Relational Databases Are All About Maths
Updated: Jun 2, 2018
Here is an interesting fact, relational databases are named after the mathematical relation model SQL is based on and not
relationships created by foreign keys. Why is this imortant you ask? Well, knowing the relational database maths behind SQL will help you write better SQL queries, trust me.
When I was initially taught about databases and SQL there was this one paragraph in the course book about how it all came about because of mathematics. And that was it, an important bit of how all this works summed up in one paragraph.
This is also the reason most people think relational databases are named after the relations between the tables. All this math behind it is never really discussed or taught. Ok, so let’s get into it.
Sounds a bit fishy
Relational databases are based on the relational model created by Edgar F. Codd in 1969. I know, it sounds a bit fishy and yes, all pun intended. The model is based on the mathematical branches of set theory and predicate logic. Click on the links if you want know the finer details. I’ll try and explain it as simple as possible, but hey, it is maths, i.e. not that simple.
The relational model uses relations that are represented by a set of headers and a set of tuples. In database terms this relates to tables with columns and rows. Set theory comes in with the headers and tuples being seen as a whole set. In maths terms tables = set theory (see what I did there with the maths bit).

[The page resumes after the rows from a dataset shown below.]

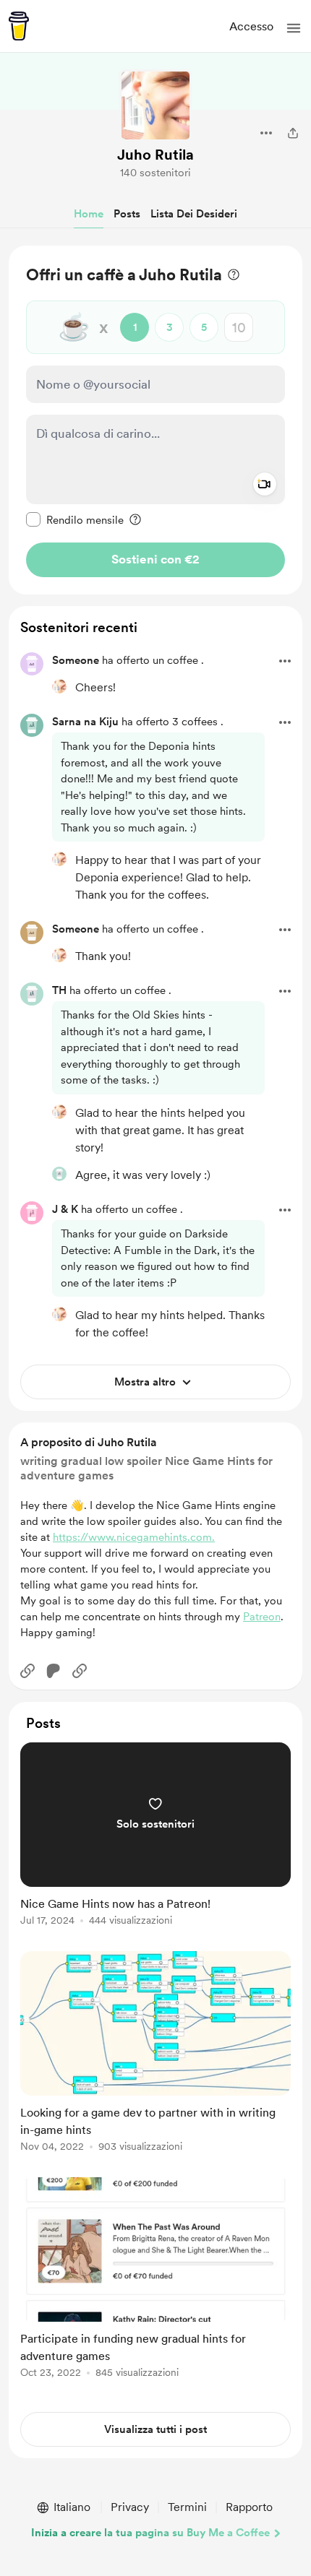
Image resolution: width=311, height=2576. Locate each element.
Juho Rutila (155, 154)
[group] (155, 1842)
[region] (155, 420)
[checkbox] (75, 519)
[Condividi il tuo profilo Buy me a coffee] (292, 132)
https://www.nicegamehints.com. (134, 1537)
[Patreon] (53, 1671)
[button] (293, 28)
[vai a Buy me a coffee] (19, 26)
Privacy (130, 2507)
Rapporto (249, 2507)
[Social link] (27, 1671)
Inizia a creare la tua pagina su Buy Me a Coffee (150, 2532)
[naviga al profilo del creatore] (155, 105)
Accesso (251, 26)
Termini (187, 2507)
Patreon (262, 1616)
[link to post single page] (155, 1836)
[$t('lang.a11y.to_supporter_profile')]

A predicate is an expression that when attributed to some object, makes a proposition either true or false. For example, “age greater than 50” is a predicate. The relational model uses predicates to enforce integrity and filter data. In maths terms queries = keys = predicate logic (Just did it again, add an ‘oops’ and you can call me Britney).
There are a bunch of rules around set theory and predicate logic and understanding how they work will help you write better SQL. Here are two important ones:
A set should not contain duplicate rows or columns.
There is no relevance to the order of the elements in a set
Following the relational model
You should write SQL in terms of the relational model and not procedural concepts. Using procedural concepts usually leads to logic that uses iterations. Using the relational model you write relational operations that return relational results. Refer back to the two rules above.
Simple little example, if you need to get all the employees who have been working for a company for longer than 5 years you write a query to return the employees you don’t iterate over all the rows to find all the employees.
Although this is a simple example I often see iterative logic used. I can only guess because a developer didn’t take the time to figure out the SQL or took the time to design a relational model that works. How many times has a SQL query become a huge headache 6 months down the line as the number of rows started to increase? We have all heard the horror stories.
I leave you with this interesting question. What do you think is the biggest mistake developers make when writing SQL queries?